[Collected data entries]
● ● ● ● ● ● ●
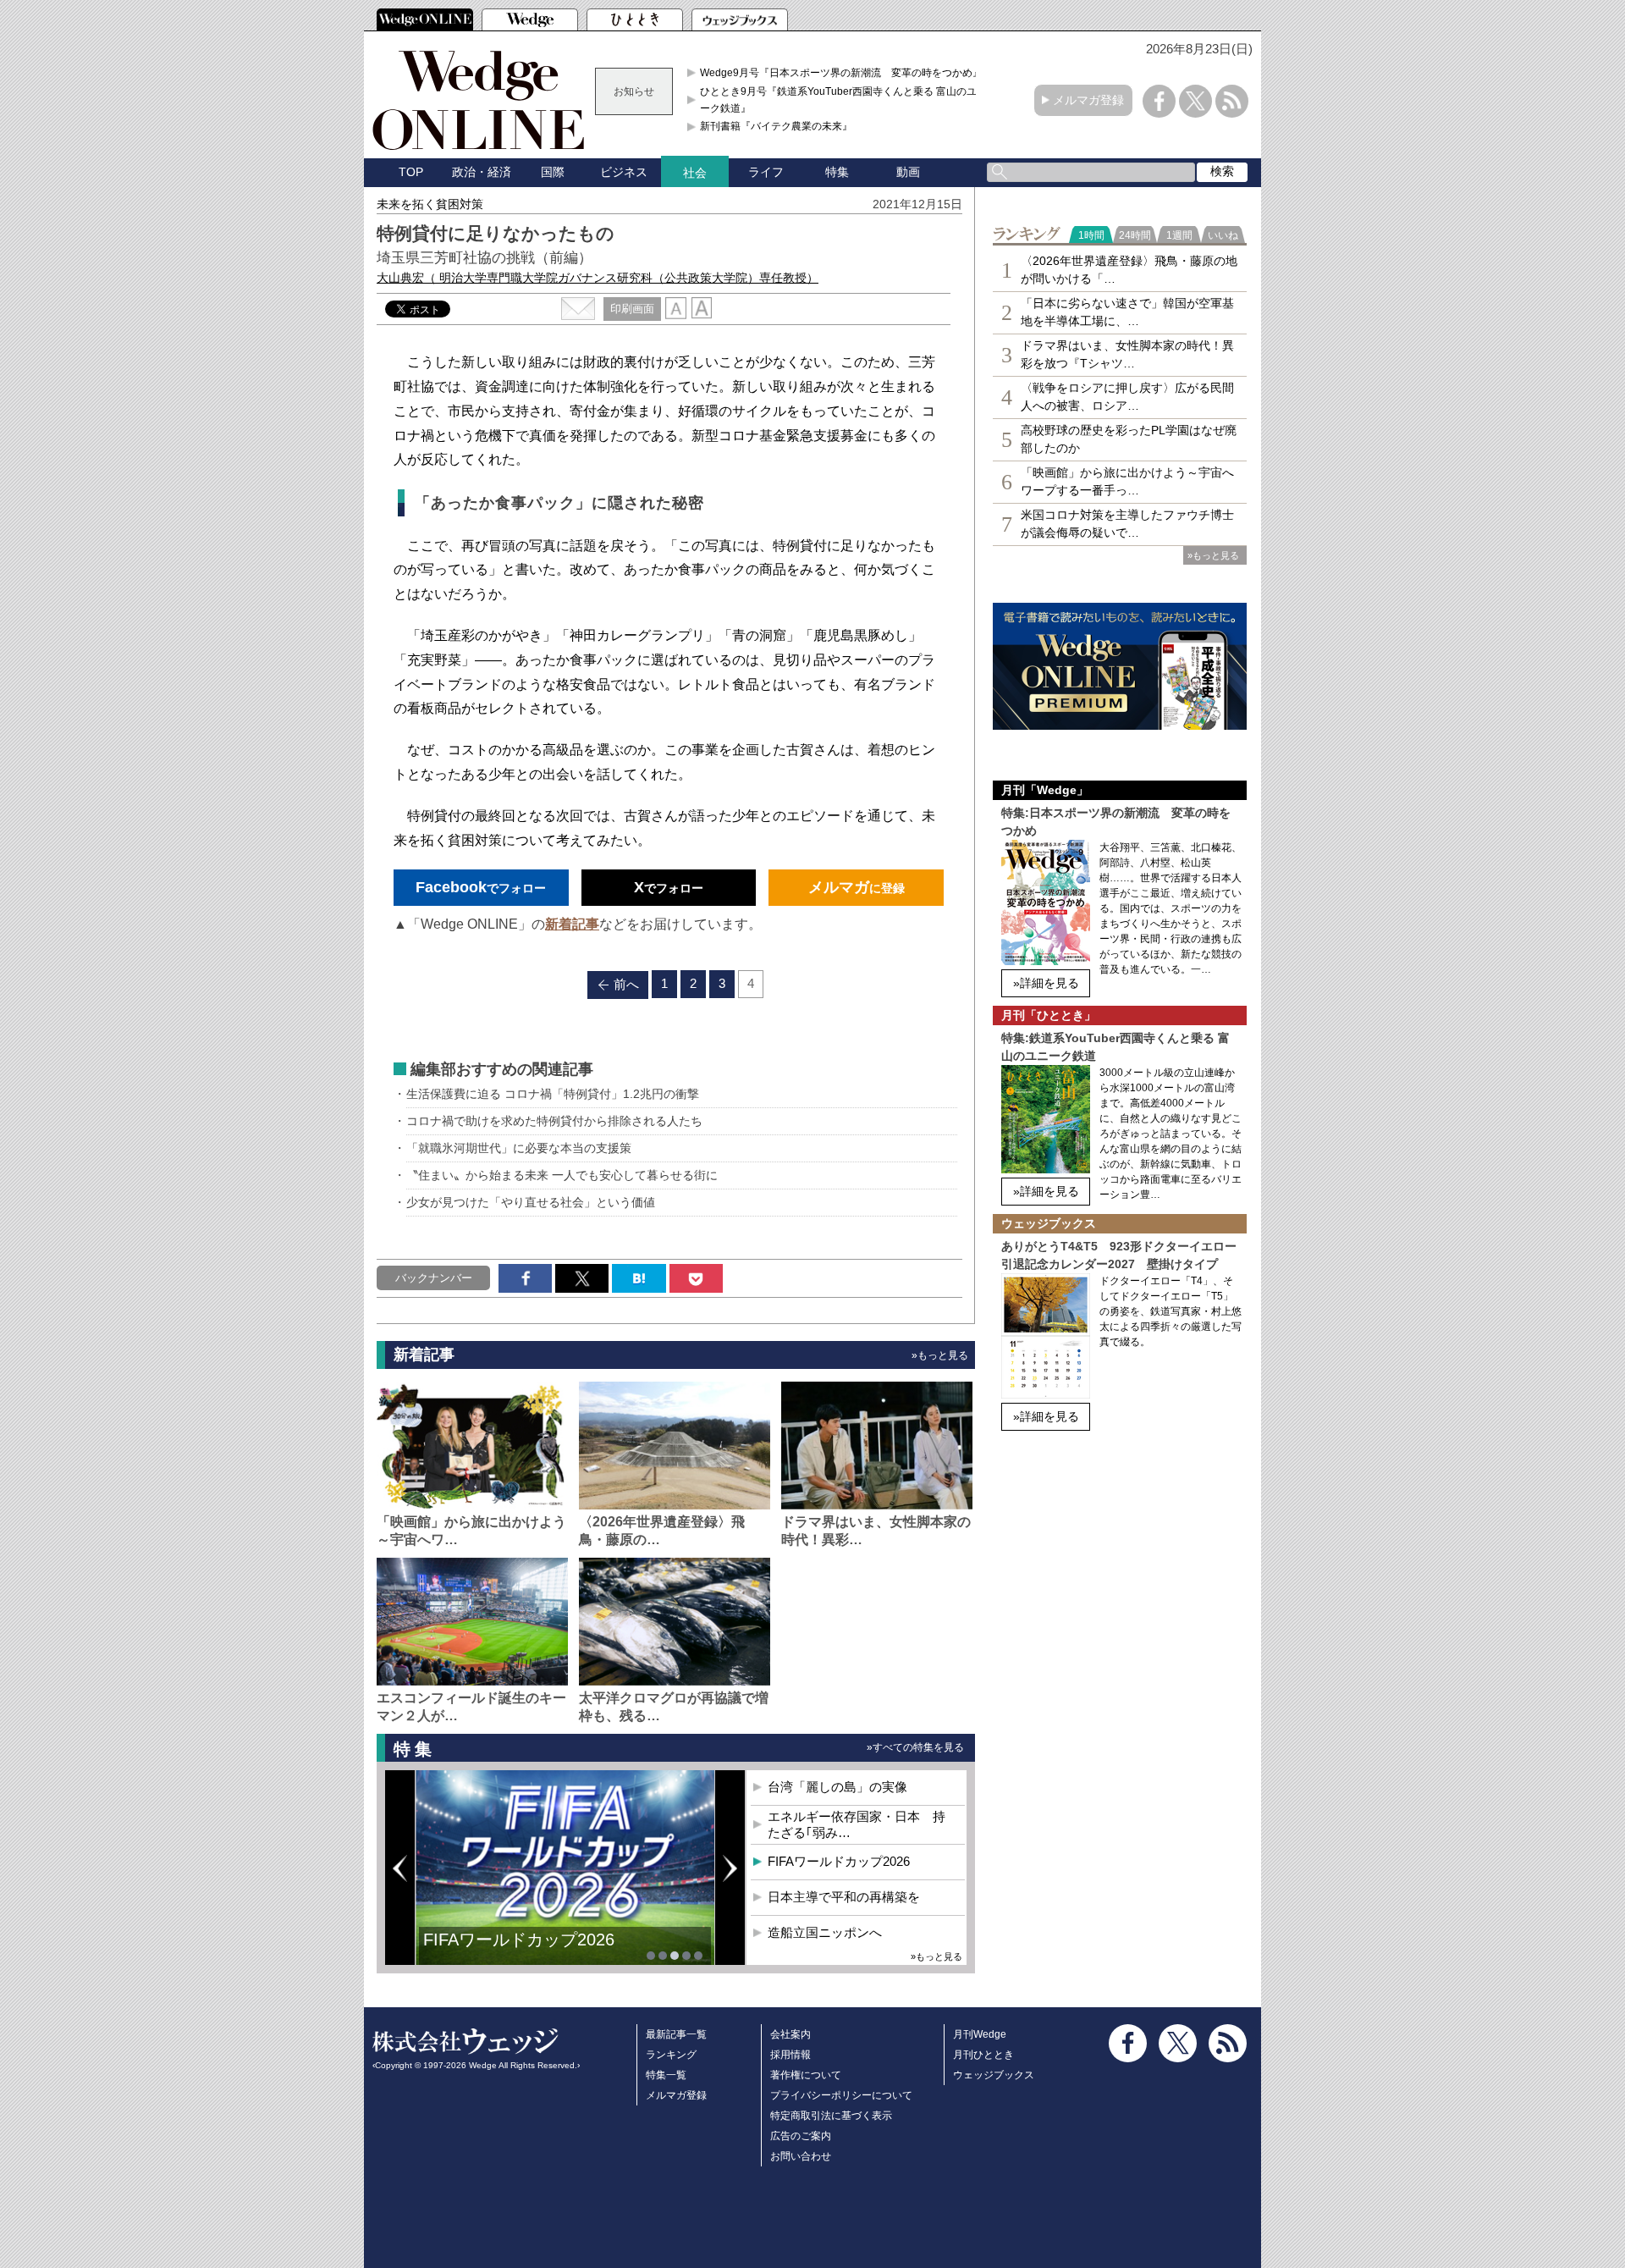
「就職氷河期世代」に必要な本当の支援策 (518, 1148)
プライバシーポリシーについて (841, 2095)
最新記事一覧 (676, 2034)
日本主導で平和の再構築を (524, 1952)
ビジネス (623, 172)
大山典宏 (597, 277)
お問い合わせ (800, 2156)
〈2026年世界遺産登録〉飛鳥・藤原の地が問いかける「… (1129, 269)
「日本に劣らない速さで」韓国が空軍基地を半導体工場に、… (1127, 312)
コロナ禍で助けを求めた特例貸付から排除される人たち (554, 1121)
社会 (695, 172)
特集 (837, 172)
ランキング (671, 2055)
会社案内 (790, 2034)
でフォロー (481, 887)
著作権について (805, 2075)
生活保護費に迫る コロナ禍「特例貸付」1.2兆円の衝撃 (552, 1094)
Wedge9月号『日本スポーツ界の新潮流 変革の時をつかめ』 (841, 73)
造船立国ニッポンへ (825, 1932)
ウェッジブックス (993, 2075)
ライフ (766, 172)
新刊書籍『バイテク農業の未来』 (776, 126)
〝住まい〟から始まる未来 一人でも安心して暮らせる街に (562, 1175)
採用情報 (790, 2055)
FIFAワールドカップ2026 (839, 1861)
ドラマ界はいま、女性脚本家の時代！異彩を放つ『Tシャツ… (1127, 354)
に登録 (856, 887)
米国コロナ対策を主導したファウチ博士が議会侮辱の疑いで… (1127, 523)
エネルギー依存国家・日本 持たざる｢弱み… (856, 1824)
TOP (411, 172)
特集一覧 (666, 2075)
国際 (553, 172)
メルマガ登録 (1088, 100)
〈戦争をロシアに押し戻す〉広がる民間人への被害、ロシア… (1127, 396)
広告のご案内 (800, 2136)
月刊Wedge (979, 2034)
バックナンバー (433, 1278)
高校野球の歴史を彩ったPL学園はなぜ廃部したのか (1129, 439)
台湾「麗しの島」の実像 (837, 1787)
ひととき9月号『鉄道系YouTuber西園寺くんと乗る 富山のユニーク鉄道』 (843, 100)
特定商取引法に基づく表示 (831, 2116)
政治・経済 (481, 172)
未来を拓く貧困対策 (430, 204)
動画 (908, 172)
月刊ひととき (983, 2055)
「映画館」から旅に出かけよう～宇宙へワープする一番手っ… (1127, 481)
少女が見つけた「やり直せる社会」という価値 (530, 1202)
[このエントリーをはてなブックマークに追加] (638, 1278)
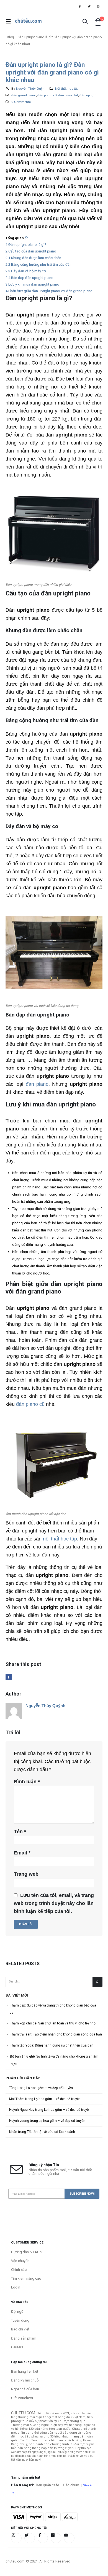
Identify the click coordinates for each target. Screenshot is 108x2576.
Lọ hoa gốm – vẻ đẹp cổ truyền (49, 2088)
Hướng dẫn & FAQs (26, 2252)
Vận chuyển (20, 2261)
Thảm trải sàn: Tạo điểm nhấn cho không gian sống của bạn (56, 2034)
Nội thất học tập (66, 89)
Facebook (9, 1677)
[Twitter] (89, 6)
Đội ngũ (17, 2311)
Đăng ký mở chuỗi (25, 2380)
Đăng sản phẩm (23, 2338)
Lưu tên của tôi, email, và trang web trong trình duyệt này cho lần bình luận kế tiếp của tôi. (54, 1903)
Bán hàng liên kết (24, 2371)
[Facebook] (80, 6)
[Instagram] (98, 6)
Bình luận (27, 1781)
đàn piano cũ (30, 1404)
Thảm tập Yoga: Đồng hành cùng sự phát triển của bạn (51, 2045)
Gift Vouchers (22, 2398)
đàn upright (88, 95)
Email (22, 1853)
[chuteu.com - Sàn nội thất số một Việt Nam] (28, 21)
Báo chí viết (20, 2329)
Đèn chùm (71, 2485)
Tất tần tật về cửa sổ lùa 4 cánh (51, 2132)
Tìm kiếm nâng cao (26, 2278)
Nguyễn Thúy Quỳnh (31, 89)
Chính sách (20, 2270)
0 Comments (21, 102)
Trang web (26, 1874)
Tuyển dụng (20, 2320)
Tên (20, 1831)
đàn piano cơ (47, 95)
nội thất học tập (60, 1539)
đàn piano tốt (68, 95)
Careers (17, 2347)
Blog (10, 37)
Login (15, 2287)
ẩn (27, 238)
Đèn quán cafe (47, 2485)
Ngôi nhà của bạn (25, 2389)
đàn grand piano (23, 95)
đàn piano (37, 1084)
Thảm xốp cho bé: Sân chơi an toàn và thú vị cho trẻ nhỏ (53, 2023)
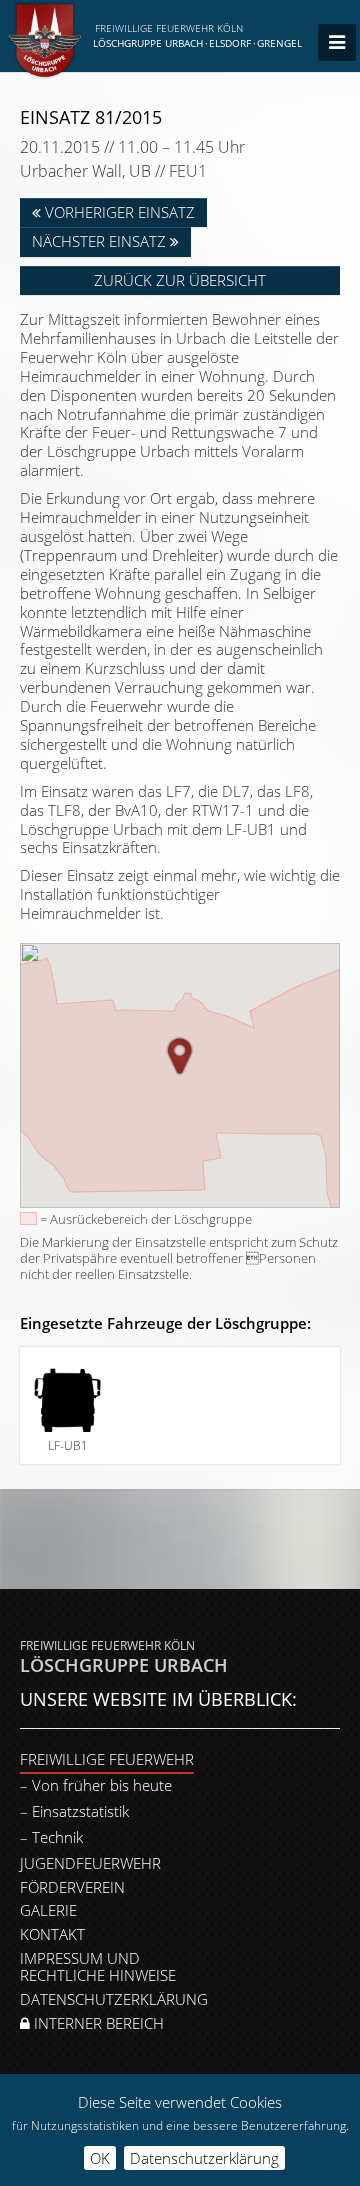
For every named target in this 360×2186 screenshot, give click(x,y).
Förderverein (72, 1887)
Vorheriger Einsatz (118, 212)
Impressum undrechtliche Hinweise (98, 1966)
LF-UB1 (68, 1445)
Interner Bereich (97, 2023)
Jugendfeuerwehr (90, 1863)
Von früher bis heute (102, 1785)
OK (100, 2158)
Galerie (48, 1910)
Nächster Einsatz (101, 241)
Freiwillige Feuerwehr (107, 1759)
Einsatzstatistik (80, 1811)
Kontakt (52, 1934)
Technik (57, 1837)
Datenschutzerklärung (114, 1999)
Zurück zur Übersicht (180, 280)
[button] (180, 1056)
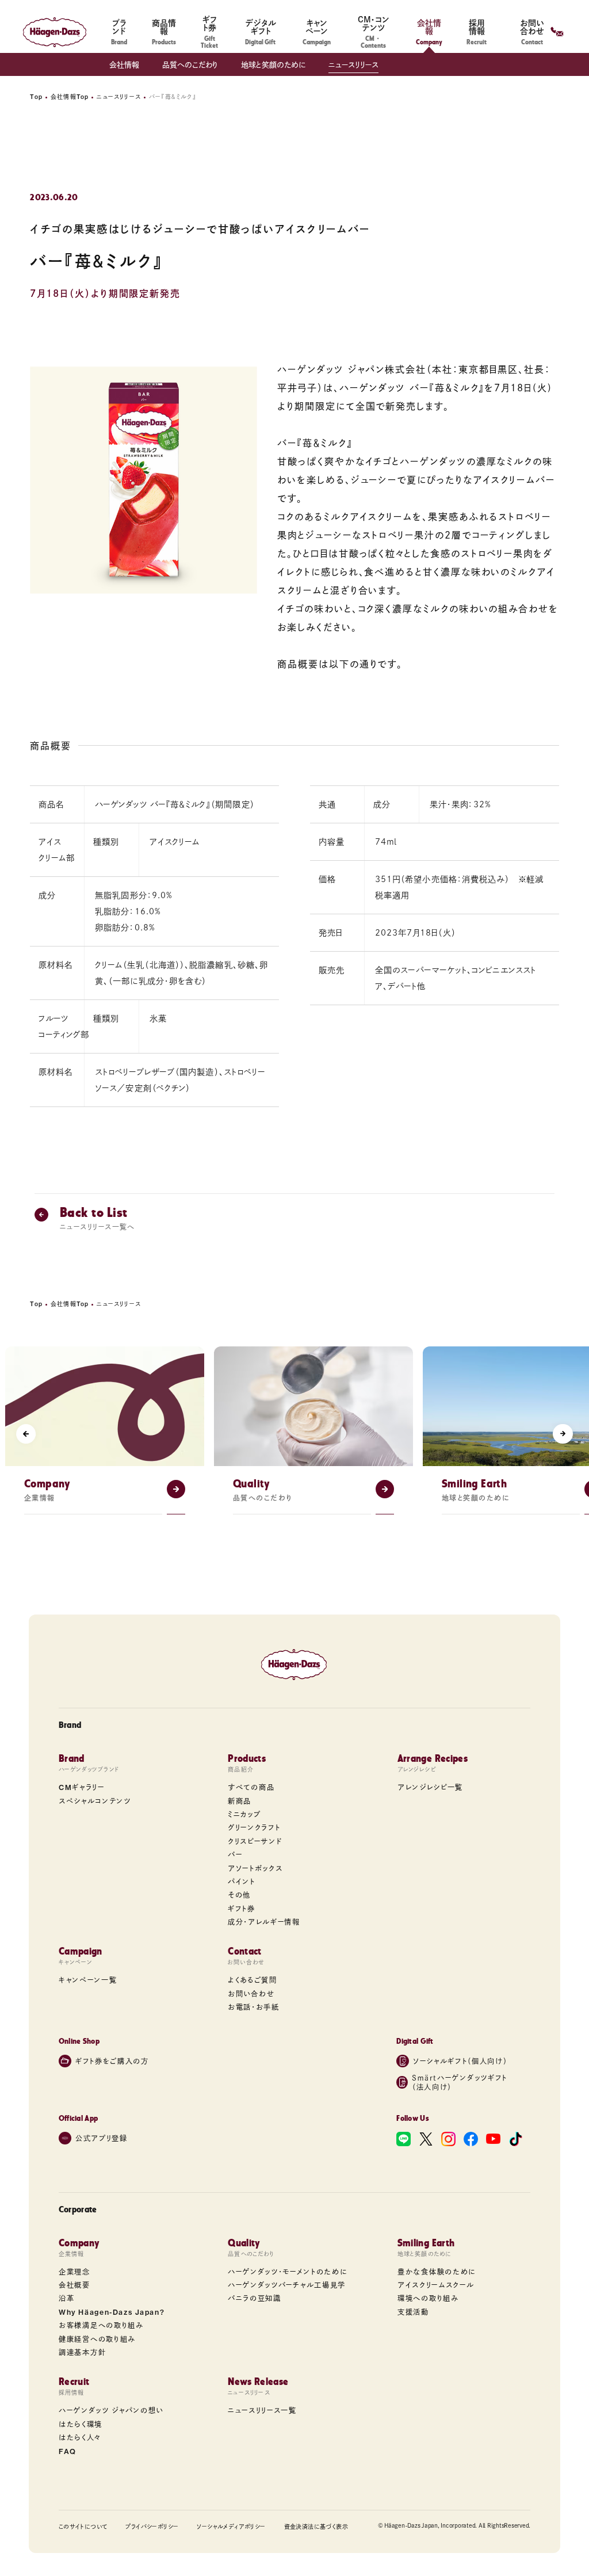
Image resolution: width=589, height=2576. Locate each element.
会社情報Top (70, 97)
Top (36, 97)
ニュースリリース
● ● ● ● ● ● ●
• Exercise: Exactly as given, transcribe every line of the data, but not its images.

• Answer section:
「就職氷河期世代」に必要な本当の支援策 (518, 1148)
プライバシーポリシーについて (841, 2095)
最新記事一覧 (676, 2034)
日本主導で平和の再構築を (524, 1952)
ビジネス (623, 172)
大山典宏 (597, 277)
お問い合わせ (800, 2156)
〈2026年世界遺産登録〉飛鳥・藤原の地が問いかける「… (1129, 269)
「日本に劣らない速さで」韓国が空軍基地を半導体工場に、… (1127, 312)
コロナ禍で助けを求めた特例貸付から排除される人たち (554, 1121)
社会 (695, 172)
特集 (837, 172)
ランキング (671, 2055)
会社案内 (790, 2034)
でフォロー (481, 887)
著作権について (805, 2075)
生活保護費に迫る コロナ禍「特例貸付」1.2兆円の衝撃 (552, 1094)
Wedge9月号『日本スポーツ界の新潮流 変革の時をつかめ』 (841, 73)
造船立国ニッポンへ (825, 1932)
ウェッジブックス (993, 2075)
ライフ (766, 172)
新刊書籍『バイテク農業の未来』 (776, 126)
〝住まい〟から始まる未来 一人でも安心して暮らせる街に (562, 1175)
採用情報 (790, 2055)
FIFAワールドカップ2026 (839, 1861)
ドラマ界はいま、女性脚本家の時代！異彩を放つ『Tシャツ… (1127, 354)
に登録 (856, 887)
米国コロナ対策を主導したファウチ博士が議会侮辱の疑いで… (1127, 523)
エネルギー依存国家・日本 持たざる｢弱み… (856, 1824)
TOP (411, 172)
特集一覧 (666, 2075)
国際 (553, 172)
メルマガ登録 (1088, 100)
〈戦争をロシアに押し戻す〉広がる民間人への被害、ロシア… (1127, 396)
広告のご案内 (800, 2136)
月刊Wedge (979, 2034)
バックナンバー (433, 1278)
高校野球の歴史を彩ったPL学園はなぜ廃部したのか (1129, 439)
台湾「麗しの島」の実像 (837, 1787)
ひととき9月号『鉄道系YouTuber西園寺くんと乗る 富山のユニーク鉄道』 (843, 100)
特定商取引法に基づく表示 (831, 2116)
政治・経済 (481, 172)
未来を拓く貧困対策 (430, 204)
動画 (908, 172)
月刊ひととき (983, 2055)
「映画館」から旅に出かけよう～宇宙へワープする一番手っ… (1127, 481)
少女が見つけた「やり直せる社会」という価値 (530, 1202)
[このエントリーをはてなブックマークに追加] (638, 1278)
Identify the click coordinates for each target. Screenshot is 108x2576.
Lọ hoa gốm – vẻ đẹp cổ truyền (49, 2088)
Hướng dẫn & FAQs (26, 2252)
Vận chuyển (20, 2261)
Thảm trải sàn: Tạo điểm nhấn cho không gian sống của bạn (56, 2034)
Nội thất học tập (66, 89)
Facebook (9, 1677)
[Twitter] (89, 6)
Đội ngũ (17, 2311)
Đăng ký mở chuỗi (25, 2380)
Đăng sản phẩm (23, 2338)
Lưu tên của tôi, email, và trang web trong trình duyệt này cho lần bình luận kế tiếp của tôi. (54, 1903)
Bán hàng liên kết (24, 2371)
[Facebook] (80, 6)
[Instagram] (98, 6)
Bình luận (27, 1781)
đàn piano cũ (30, 1404)
Thảm tập Yoga: Đồng hành cùng sự phát triển của bạn (51, 2045)
Gift Vouchers (22, 2398)
đàn upright (88, 95)
Email (22, 1853)
[chuteu.com - Sàn nội thất số một Việt Nam] (28, 21)
Báo chí viết (20, 2329)
Đèn chùm (71, 2485)
Tất tần tật về cửa sổ lùa 4 cánh (51, 2132)
Tìm kiếm nâng cao (26, 2278)
Nguyễn Thúy Quỳnh (31, 89)
Chính sách (20, 2270)
0 Comments (21, 102)
Trang web (26, 1874)
Tuyển dụng (20, 2320)
Tên (20, 1831)
đàn piano cơ (47, 95)
nội thất học tập (60, 1539)
đàn piano tốt (68, 95)
Careers (17, 2347)
Blog (10, 37)
Login (15, 2287)
ẩn (27, 238)
Đèn quán cafe (47, 2485)
Ngôi nhà của bạn (25, 2389)
đàn grand piano (23, 95)
đàn piano (37, 1084)
Thảm xốp cho bé: Sân chơi an toàn và thú vị cho trẻ nhỏ (53, 2023)
For every named target in this 360×2186 screenshot, give click(x,y).
Förderverein (72, 1887)
Vorheriger Einsatz (118, 212)
Impressum undrechtliche Hinweise (98, 1966)
LF-UB1 (68, 1445)
Interner Bereich (97, 2023)
Jugendfeuerwehr (90, 1863)
Von früher bis heute (102, 1785)
OK (100, 2158)
Galerie (48, 1910)
Nächster Einsatz (101, 241)
Freiwillige Feuerwehr (107, 1759)
Einsatzstatistik (80, 1811)
Kontakt (52, 1934)
Technik (57, 1837)
Datenschutzerklärung (114, 1999)
Zurück zur Übersicht (180, 280)
[button] (180, 1056)
Image resolution: width=589, height=2576. Locate each element.
会社情報Top (70, 97)
Top (36, 97)
ニュースリリース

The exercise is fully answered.